Feel : le nouveau réseau social des adolescents qui vise à lutter contre le harcèlement

Feel : le nouveau réseau social des adolescents qui vise à lutter contre le harcèlement
Photo d'illustration
Crédit: Pixabay

21 janvier 2023 à 7h47 par A. L.

À l'heure où le harcèlement scolaire est un véritable fléau, le réseau social "Feel" permet enfin aux adolescents de partager ce qu’ils ont sur le cœur.

Instagram, TikTok, Facebook... Aujourd'hui, la majorité des jeunes passe un temps fou sur les réseaux sociaux. Malheureusement, nombreux sont ceux qui font l'objet d'harcèlement avec son lot d'insultes et de moqueries, comme Lucas, un élève de 13 ans qui s'est tristement donné la mort le 7 janvier dernier après avoir été victime d'homophobie à l'école. Alors que la prévention contre le harcèlement scolaire est plus que jamais d'actualité, Guillaume Vilain, un entrepreneur et ancien enseignant, a élaboré Feel ("ressentir" en anglais, ndlr), une application visant à lutter contre le harcèlement et le mal-être des adolescents.

 

Prévenir le suicide des jeunes

 

Vendue aux écoles pour lutter contre ce fléau, l'application sociale de santé mentale est totalement gratuite et a déjà été téléchargée plus de 20.000 fois. "Avant de me lancer en tant qu’entrepreneur, j’étais enseignant. J’ai personnellement dû faire face au suicide de deux amis. Cela m’a mené à m’intéresser au taux de suicide chez les jeunes, qui est encore beaucoup trop élevé", confie le créateur. "Ce qui m’intéresse vraiment avec mon application, c’est de permettre aux adolescents de s’exprimer et réduire les gestes suicidaires chez les enfants"

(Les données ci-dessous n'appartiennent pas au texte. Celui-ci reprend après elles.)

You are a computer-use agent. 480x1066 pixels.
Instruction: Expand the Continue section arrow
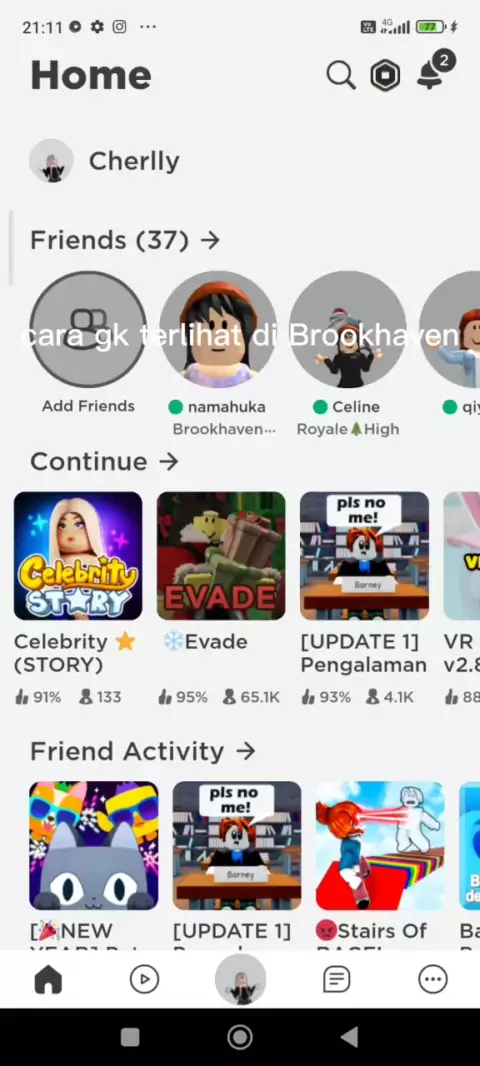coord(169,462)
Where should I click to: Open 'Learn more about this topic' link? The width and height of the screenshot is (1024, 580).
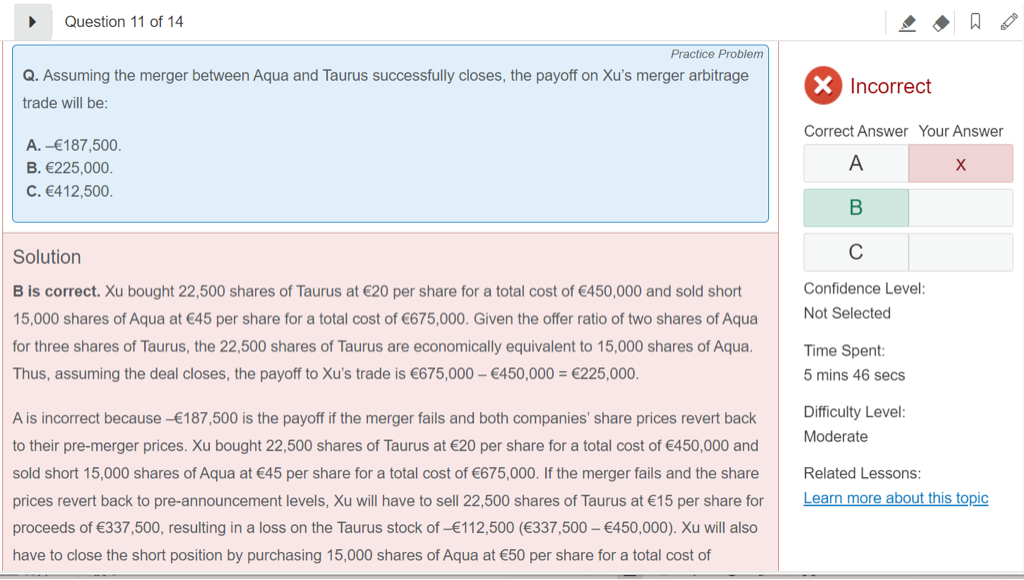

Élaborée sur le même modèle qu'un réseau social, l'application Feel invite les jeunes à s'exprimer en toute liberté, de manière anonyme s'ils le souhaitent, et de partager avec les autres utilisateurs leurs émotions, victoires, échecs et autres moments de vie en toute bienveillance. Les adolescents peuvent également se servir de Feel pour signaler une détresse psychologique. "On demande toujours à l’utilisateur ce qu’il veut ou ne veut pas faire, si l’on peut en parler à la direction de son école ou à ses parents. Notre but est vraiment d’accélérer les démarches et aider le jeune à avoir à nouveau confiance en lui", explique Guillaume Vilain.

Âgés entre 12 et 25 ans, 70% des utilisateurs sont des filles. "Les garçons sont encore hyper réservés, et pour les avoir, je pense qu’il faut vraiment travailler avec du coaching mental. Il faut leur montrer que les footballeurs ou les acteurs de haut niveau se font coacher par des coachs à 600€ l’heure, mais qui passent du temps à écouter leurs émotions, leurs sensations, leurs besoins", lâche l'entrepreneur.

Aujourd'hui, une école française et trois établissements belges ont déjà signé un contrat avec Feel. La start-up a bon espoir d'étendre son réseau dans les mois à venir.